Então um colunista critica um programa de beleza. A apresentadora deste mesmo programa rebate. E, como uma boa discussão midiática, isso vai parar no jornal com uma “bela” resposta do próprio colunista. Ou é assim que tentam pintar. Para mim, o caso Joaquim Ferreira vs Luana Piovanni (se não sabe do que estou falando, leia aqui) mostra uma faceta que muito me incomoda quando a discussão toca os padrões de beleza.

Como mulher que, claramente, não se encaixa nesses malditos padrões de beleza (e não por falta de tentativas), sinto meu ego inflado quando leio outras pessoas falando que estes mesmos padrões estão errados. Acho que é um acalento, é quase como saber que não estou sozinha no mundo. Do lado emocional, leio um texto desse e penso “puxa, então não to ficando maluca”. Mas, como mulher, apenas mulher, tenho que começar a questionar isso. Por que que, raios, a minha beleza está veiculada ao olhar de um homem que nem conheço? Gorda ou magra, com o cabelo curto ou comprido, com ou sem maquiagem, com ou sem decote, com ou sem salto,  é fato, vai ter sempre alguém que vai reprovar. SEMPRE. Agora, por que eu, mulher, devo pautar a minha vida por isso?

O texto superficialmente “elogioso” do Joaquim Ferreira, e que é copiado por muitos homens que se acham feministas e que falam ‘eu gosto de mulher com carne”, ou “prefiro as mulheres mais naturais, odeio maquiagem”, quando visto com profundidade tem um machismo intrínseco. Ao alardear o “não padrão” ele também cria um padrão, como se falasse para as mulheres: “hey, não se preocupa, voce vai ser amada mesmo se for gorda”. Mas, por que eu preciso querer ser amada ou desejada por um homem? Por que fazer disso um objetivo de vida?

Veja bem, não estou querendo dizer que não é bom ser amada ou desejada por um homem. Nem que eu não goste disso. Nem que, às vezes, eu não foque isso em uma pessoa específica. Apenas que, caramba, não dá para fazer disso um objetivo final de vida. O que é muito comum quando se trata do discurso da beleza feminina. Muitas meninas bonitas que eu conheço já escutaram a famosa frase “mas você está estudando para que, afinal, é tão bonita”. Infelizmente, para uma (boa) parte das pessoas a mulher deve almejar ser bonita e desejável para conseguir o sucesso. Um discurso que, nem preciso dizer, não está exatamente em pauta quando se trata de homens, que podem escolher ser vaidosos  ou não.

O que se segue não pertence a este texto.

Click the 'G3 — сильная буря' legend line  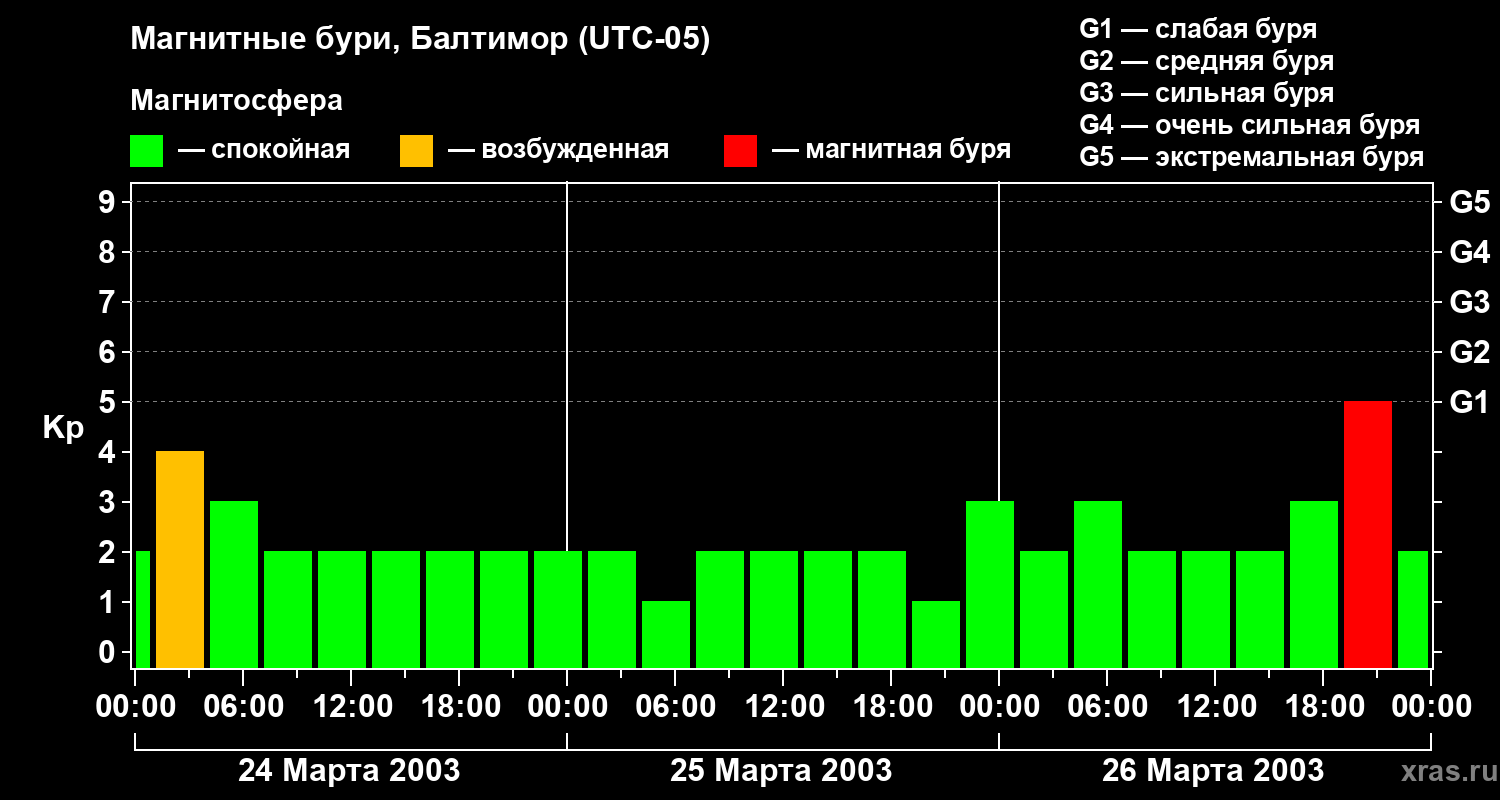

No final das contas, tanto Joaquim Ferreira quanto a Piovani pisaram no tomate. Isso porque os dois deslocaram o olhar da beleza feminina aos homens, como se conseguir um olhar de aprovação ou uma cantada fossem uma missão na vida de toda mulher. Na minha humilde  opinião, homens e mulheres deveriam ser livres para se acharem lindo/as do jeito que quiserem. A beleza deveria partir da própria pessoa, de uma visão própria de bem estar. Ou melhor, no lugar de falar para a mulher “o que voce deve vestir para atrair um homem”, deveriam dizer “o que voce pode vestir que te faça sentir bem”.

 

P.S.: E, me desculpem os homens, mas parar de citar Vinícius de Moraes é FUNDAMENTAL.